Records excerpted from a collection -
⁂
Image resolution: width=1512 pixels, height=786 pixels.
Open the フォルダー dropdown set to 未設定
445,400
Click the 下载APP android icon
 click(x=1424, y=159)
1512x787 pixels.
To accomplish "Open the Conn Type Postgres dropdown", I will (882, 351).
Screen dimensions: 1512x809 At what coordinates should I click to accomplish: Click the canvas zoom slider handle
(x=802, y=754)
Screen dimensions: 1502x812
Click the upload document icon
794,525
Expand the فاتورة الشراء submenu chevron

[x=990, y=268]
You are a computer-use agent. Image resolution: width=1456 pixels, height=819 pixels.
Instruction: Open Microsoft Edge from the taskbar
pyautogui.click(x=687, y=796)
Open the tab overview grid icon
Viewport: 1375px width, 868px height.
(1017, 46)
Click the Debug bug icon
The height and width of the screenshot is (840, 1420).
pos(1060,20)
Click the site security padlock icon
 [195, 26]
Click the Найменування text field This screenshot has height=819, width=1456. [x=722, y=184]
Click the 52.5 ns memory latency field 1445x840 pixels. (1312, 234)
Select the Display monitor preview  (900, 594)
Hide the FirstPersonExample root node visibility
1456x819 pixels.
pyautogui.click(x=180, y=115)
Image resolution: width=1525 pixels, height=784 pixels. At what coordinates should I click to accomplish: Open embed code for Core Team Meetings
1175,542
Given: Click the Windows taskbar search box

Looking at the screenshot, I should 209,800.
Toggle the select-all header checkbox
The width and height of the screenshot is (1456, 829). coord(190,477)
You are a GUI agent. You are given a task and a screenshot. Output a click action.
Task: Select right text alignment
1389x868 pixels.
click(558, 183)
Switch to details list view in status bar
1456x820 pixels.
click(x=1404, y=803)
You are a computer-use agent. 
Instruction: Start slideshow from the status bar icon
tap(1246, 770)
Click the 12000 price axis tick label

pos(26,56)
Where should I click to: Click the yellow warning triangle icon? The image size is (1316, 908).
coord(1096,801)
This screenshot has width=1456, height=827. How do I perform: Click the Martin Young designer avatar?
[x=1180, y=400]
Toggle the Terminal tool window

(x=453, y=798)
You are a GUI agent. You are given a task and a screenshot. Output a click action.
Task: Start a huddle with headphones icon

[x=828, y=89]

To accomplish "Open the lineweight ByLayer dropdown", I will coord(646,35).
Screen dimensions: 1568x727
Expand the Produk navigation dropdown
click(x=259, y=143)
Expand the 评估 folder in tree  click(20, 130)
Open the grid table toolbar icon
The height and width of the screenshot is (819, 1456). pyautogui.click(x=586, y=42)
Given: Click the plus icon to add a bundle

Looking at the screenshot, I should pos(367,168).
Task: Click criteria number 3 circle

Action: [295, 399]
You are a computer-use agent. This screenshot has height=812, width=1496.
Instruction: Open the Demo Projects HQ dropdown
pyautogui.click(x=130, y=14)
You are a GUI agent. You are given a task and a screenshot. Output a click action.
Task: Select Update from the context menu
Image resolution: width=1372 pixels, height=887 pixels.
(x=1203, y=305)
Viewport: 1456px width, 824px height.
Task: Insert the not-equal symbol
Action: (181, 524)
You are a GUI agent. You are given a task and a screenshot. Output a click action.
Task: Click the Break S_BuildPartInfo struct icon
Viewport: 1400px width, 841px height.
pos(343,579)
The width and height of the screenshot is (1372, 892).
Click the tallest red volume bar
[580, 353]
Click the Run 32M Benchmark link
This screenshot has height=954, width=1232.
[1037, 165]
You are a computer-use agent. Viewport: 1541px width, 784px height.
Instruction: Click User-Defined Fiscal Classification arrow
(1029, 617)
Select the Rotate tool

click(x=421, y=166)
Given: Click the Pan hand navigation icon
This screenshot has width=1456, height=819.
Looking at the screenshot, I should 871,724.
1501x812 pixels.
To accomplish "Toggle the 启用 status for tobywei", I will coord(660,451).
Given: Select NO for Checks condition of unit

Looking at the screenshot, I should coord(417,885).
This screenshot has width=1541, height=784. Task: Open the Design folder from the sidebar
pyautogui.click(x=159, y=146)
⁂
What you have to do -
Using the data above, repeat every line exactly.

Reply -
Image resolution: width=1512 pixels, height=786 pixels.
Open the フォルダー dropdown set to 未設定
445,400
Click the 下载APP android icon
 click(x=1424, y=159)
1512x787 pixels.
To accomplish "Open the Conn Type Postgres dropdown", I will (882, 351).
Screen dimensions: 1512x809 At what coordinates should I click to accomplish: Click the canvas zoom slider handle
(x=802, y=754)
Screen dimensions: 1502x812
Click the upload document icon
794,525
Expand the فاتورة الشراء submenu chevron

[x=990, y=268]
You are a computer-use agent. Image resolution: width=1456 pixels, height=819 pixels.
Instruction: Open Microsoft Edge from the taskbar
pyautogui.click(x=687, y=796)
Open the tab overview grid icon
Viewport: 1375px width, 868px height.
(1017, 46)
Click the Debug bug icon
The height and width of the screenshot is (840, 1420).
pos(1060,20)
Click the site security padlock icon
 [195, 26]
Click the Найменування text field This screenshot has height=819, width=1456. [x=722, y=184]
Click the 52.5 ns memory latency field 1445x840 pixels. (1312, 234)
Select the Display monitor preview  (900, 594)
Hide the FirstPersonExample root node visibility
1456x819 pixels.
pyautogui.click(x=180, y=115)
Image resolution: width=1525 pixels, height=784 pixels. At what coordinates should I click to accomplish: Open embed code for Core Team Meetings
1175,542
Given: Click the Windows taskbar search box

Looking at the screenshot, I should 209,800.
Toggle the select-all header checkbox
The width and height of the screenshot is (1456, 829). coord(190,477)
You are a GUI agent. You are given a task and a screenshot. Output a click action.
Task: Select right text alignment
1389x868 pixels.
click(558, 183)
Switch to details list view in status bar
1456x820 pixels.
click(x=1404, y=803)
You are a computer-use agent. 
Instruction: Start slideshow from the status bar icon
tap(1246, 770)
Click the 12000 price axis tick label

pos(26,56)
Where should I click to: Click the yellow warning triangle icon? The image size is (1316, 908).
coord(1096,801)
This screenshot has width=1456, height=827. How do I perform: Click the Martin Young designer avatar?
[x=1180, y=400]
Toggle the Terminal tool window

(x=453, y=798)
You are a GUI agent. You are given a task and a screenshot. Output a click action.
Task: Start a huddle with headphones icon

[x=828, y=89]

To accomplish "Open the lineweight ByLayer dropdown", I will coord(646,35).
Screen dimensions: 1568x727
Expand the Produk navigation dropdown
click(x=259, y=143)
Expand the 评估 folder in tree  click(20, 130)
Open the grid table toolbar icon
The height and width of the screenshot is (819, 1456). pyautogui.click(x=586, y=42)
Given: Click the plus icon to add a bundle

Looking at the screenshot, I should pos(367,168).
Task: Click criteria number 3 circle

Action: [295, 399]
You are a computer-use agent. This screenshot has height=812, width=1496.
Instruction: Open the Demo Projects HQ dropdown
pyautogui.click(x=130, y=14)
You are a GUI agent. You are given a task and a screenshot. Output a click action.
Task: Select Update from the context menu
Image resolution: width=1372 pixels, height=887 pixels.
(x=1203, y=305)
Viewport: 1456px width, 824px height.
Task: Insert the not-equal symbol
Action: (181, 524)
You are a GUI agent. You are given a task and a screenshot. Output a click action.
Task: Click the Break S_BuildPartInfo struct icon
Viewport: 1400px width, 841px height.
pos(343,579)
The width and height of the screenshot is (1372, 892).
Click the tallest red volume bar
[580, 353]
Click the Run 32M Benchmark link
This screenshot has height=954, width=1232.
[1037, 165]
You are a computer-use agent. Viewport: 1541px width, 784px height.
Instruction: Click User-Defined Fiscal Classification arrow
(1029, 617)
Select the Rotate tool

click(x=421, y=166)
Given: Click the Pan hand navigation icon
This screenshot has width=1456, height=819.
Looking at the screenshot, I should 871,724.
1501x812 pixels.
To accomplish "Toggle the 启用 status for tobywei", I will coord(660,451).
Given: Select NO for Checks condition of unit

Looking at the screenshot, I should coord(417,885).
This screenshot has width=1541, height=784. Task: Open the Design folder from the sidebar
pyautogui.click(x=159, y=146)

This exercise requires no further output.